Tot slot enkele vragen n.a.v. de conclusies en aanbevelingen. Eerst de impact op jongeren en kinderen. De commissie gaat op een aantal momenten in haar rapport in op de gevolgen van de gaswinning op het leven van kinderen en jongeren. De ChristenUnie is geraakt door deze passages, omdat het juist kinderen zouden moeten zijn die in een veilige omgeving kunnen opgroeien. Kan de commissie hierop ingaan en woorden geven hoe zij de impact op de levens van kinderen en jongeren ziet? Hoe kunnen we met elkaar borgen dat we het roer voor de jongere en toekomstige generaties definitief omzetten?

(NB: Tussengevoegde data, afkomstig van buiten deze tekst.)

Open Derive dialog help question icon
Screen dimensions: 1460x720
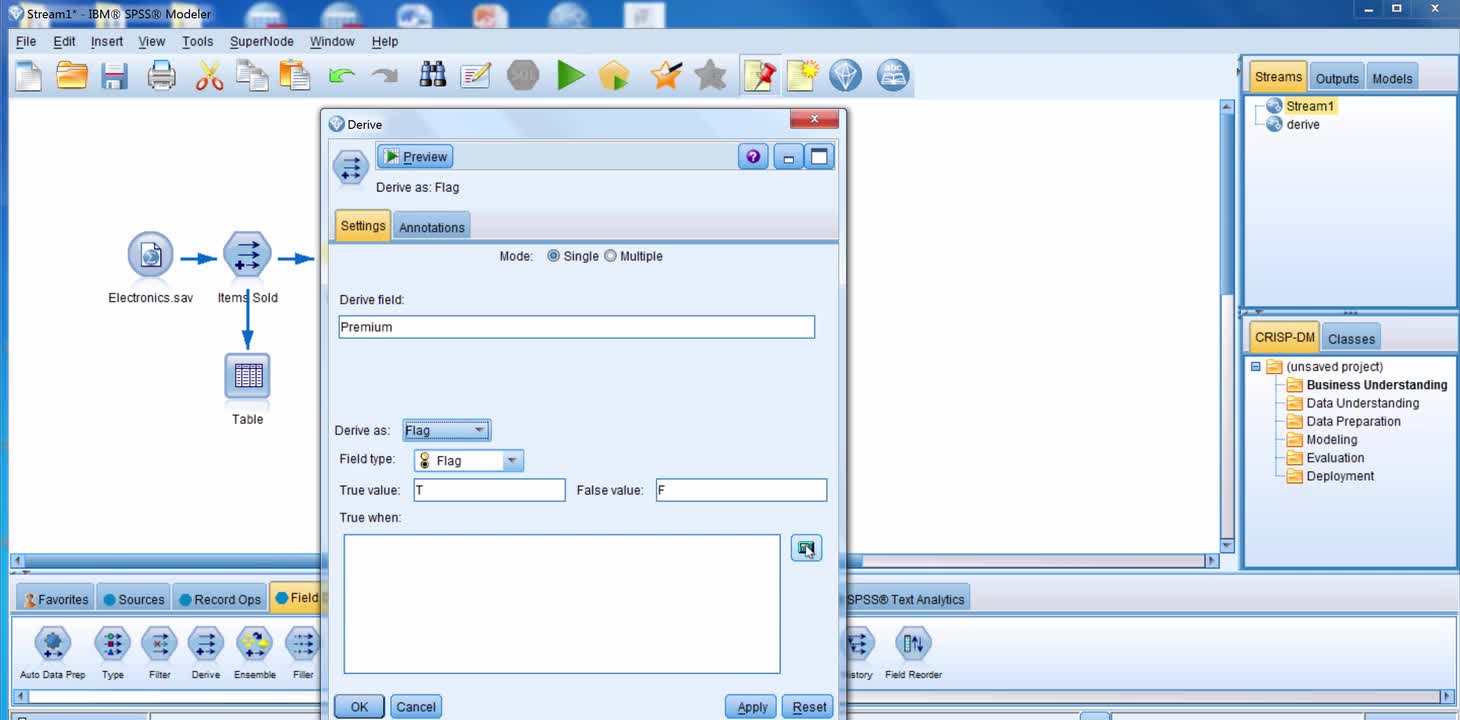753,157
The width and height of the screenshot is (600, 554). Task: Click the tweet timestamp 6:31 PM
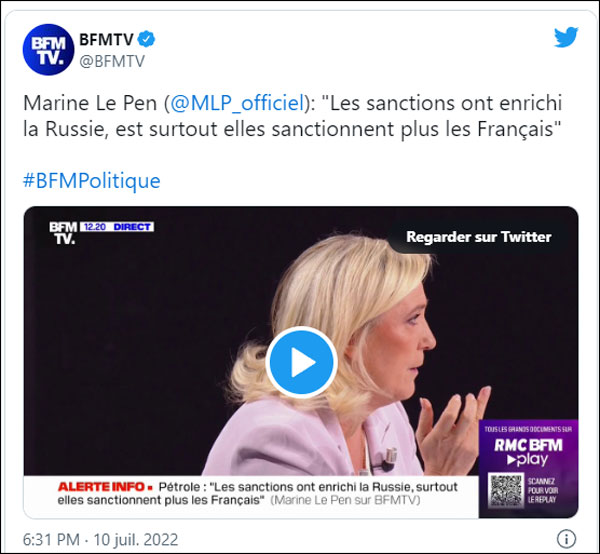tap(51, 539)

Wat betekent ereschuld nu precies, hoe lossen we die in? De commissie noemt Groningen een wingewest, kan de commissie dat nogmaals onderbouwen? De commissie schrijft dat de ereschuld veel aspecten omvat. Kunt u daar dieper op ingaan?
Voor de ChristenUnie is een belangrijk deel van deze ereschuld van niet-materiële aard. Er zijn breuken geslagen in gemeenschappen, kinderen groeiden niet op in hun eigen straat, mensen gaan niet meer met elkaar om, dorpen zijn definitief veranderd.
Wat als de gaskraan straks echt dicht is. Voor hoelang moeten we nog rekening houden met bevingen? Uit het rapport van de commissie kunnen we opmaken dat dit nog behoorlijk veel jaren kunnen zijn. Hoe houden we de oliemaatschappijen hierbij betrokken? Hoe borgen we dit politiek?
Er is veel en veel meer te zeggen over dit rapport. De politieke weging zullen we er de komende dagen en weken aan moeten geven, het debat met het kabinet volgt in mei. Ik sluit aan bij de commissie: "de belangen van de Groningers zijn structureel genegeerd. Het is nu zaak dat de belangen van de Groningers voorop gesteld worden."